The second 787 is conducting high-latitude and cold-weather testing at Keflavik Airport in Iceland. ""We've been watching for the right weather conditions for some time,"" said Scott Fancher, vice president and general manager of the 787 program. ""The team was happy to see the forecast in Iceland met our needs and we deployed to Keflavik earlier this week.""
The hot weather in Yuma, Ariz., with temperatures in excess of 100 degrees Fahrenheit (38 degrees Celsius), has provided the necessary conditions for another set of tests happening on ZA003. Its deployment is expected to last about another week.
ZA004 has spent an extended time operating out of Victorville, Calif., conducting flight loads survey testing. This testing measures external pressure distributions throughout the flight envelope. ZA004 is set to do testing in Glasgow, Mont., after it wraps up its California testing.
Artificial ice shapes have been affixed to the leading edges of the wings and horizontal and vertical stabilizer of the fifth 787 to complete another group of tests required for certification. Ice-shape testing verifies the airplane's performance in the presence of ice. Natural ice testing has already occurred.
""Flight test is staying very busy,"" said Fancher. ""We continue to be very pleased with the performance of the airplane. We're definitely putting it through its paces, subjecting it to the harshest environments and conditions to ensure it is ready for revenue service.""

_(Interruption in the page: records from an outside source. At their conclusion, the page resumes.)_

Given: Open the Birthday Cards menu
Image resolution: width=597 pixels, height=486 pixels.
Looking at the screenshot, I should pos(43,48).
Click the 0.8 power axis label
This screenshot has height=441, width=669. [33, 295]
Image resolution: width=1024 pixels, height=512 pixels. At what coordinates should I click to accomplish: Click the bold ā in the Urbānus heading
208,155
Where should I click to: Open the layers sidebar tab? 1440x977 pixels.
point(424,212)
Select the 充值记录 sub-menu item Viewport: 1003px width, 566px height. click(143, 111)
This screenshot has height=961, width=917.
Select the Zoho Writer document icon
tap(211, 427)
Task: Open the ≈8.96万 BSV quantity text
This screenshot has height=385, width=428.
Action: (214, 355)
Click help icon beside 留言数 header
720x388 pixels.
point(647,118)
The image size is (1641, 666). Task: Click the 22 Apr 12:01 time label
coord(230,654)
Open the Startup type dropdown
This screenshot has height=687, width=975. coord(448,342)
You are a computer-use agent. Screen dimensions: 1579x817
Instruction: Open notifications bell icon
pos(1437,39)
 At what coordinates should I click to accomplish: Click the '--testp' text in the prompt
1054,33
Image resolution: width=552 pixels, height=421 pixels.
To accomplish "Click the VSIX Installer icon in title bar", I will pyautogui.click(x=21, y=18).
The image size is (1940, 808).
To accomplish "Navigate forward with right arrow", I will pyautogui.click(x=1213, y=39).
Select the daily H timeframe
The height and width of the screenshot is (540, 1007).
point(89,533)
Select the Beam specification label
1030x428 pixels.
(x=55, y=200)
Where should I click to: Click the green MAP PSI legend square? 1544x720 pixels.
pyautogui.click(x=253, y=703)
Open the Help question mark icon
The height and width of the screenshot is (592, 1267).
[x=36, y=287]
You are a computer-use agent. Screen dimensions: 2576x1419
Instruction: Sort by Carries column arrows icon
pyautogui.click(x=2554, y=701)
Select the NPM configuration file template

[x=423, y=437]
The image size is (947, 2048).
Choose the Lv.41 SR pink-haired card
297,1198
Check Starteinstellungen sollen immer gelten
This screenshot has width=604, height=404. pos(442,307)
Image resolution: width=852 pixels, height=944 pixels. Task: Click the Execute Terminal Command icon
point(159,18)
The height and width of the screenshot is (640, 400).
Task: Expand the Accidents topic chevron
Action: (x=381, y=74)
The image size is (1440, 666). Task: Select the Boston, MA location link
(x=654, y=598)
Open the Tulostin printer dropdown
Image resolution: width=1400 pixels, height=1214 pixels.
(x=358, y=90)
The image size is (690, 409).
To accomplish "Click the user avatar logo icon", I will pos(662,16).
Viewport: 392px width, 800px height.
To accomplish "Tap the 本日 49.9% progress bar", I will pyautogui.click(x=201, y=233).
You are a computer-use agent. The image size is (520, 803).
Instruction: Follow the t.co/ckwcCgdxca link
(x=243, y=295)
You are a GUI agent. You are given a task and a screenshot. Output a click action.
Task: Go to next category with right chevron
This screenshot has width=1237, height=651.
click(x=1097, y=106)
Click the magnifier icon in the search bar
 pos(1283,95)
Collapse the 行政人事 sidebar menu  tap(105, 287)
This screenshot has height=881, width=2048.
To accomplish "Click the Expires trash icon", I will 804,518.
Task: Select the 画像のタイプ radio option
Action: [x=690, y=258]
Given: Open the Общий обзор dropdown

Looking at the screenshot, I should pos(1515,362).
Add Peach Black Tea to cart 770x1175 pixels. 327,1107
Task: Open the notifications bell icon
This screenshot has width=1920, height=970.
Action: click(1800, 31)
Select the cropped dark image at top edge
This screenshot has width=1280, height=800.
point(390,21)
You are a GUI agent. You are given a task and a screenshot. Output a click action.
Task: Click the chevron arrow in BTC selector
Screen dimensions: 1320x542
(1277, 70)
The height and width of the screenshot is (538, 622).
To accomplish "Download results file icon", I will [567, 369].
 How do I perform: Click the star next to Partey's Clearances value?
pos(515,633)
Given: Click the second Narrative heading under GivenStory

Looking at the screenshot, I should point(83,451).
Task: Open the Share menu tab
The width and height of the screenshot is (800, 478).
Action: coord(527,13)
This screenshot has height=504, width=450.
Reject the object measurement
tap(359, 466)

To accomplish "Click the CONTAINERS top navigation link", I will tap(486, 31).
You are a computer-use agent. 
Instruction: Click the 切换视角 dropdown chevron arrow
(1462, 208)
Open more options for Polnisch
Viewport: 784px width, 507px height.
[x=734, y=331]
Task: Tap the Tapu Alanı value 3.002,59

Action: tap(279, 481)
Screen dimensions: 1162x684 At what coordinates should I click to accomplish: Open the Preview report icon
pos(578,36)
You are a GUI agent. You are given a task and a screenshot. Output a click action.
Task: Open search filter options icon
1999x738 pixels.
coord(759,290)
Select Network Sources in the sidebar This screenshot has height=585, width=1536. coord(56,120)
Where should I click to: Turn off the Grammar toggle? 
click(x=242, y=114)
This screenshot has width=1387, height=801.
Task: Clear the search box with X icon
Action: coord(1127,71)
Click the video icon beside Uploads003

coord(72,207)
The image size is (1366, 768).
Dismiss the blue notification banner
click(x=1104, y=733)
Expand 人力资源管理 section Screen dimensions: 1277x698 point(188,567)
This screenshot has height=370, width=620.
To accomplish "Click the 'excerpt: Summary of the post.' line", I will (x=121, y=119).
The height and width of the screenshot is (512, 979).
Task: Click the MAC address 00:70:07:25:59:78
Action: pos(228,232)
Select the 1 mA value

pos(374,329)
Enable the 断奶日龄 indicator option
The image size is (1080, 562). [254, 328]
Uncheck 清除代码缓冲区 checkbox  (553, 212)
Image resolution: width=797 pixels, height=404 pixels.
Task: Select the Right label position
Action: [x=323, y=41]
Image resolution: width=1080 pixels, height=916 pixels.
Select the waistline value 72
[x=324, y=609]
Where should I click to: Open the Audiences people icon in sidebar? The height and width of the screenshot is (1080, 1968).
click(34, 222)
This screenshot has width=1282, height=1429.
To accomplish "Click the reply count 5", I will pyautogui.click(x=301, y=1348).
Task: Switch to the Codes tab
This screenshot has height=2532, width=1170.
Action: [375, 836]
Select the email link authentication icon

The 787 flight test fleet has conducted more than 1,650 hours of flying over more than 540 flights.
Boeing has also now said that it now expects delivery of the first 787 in the middle of the first quarter 2011. The delivery date revision follows an assessment of the availability of an engine needed for the final phases of flight test this fall.
Boeing said last month that the cumulative impact of a series of issues, including supplier workmanship issues related to the horizontal stabilizer and instrumentation delays, could push first delivery of the 787 a few weeks into 2011. The delay in engine availability has extended that estimate to mid-first quarter 2011.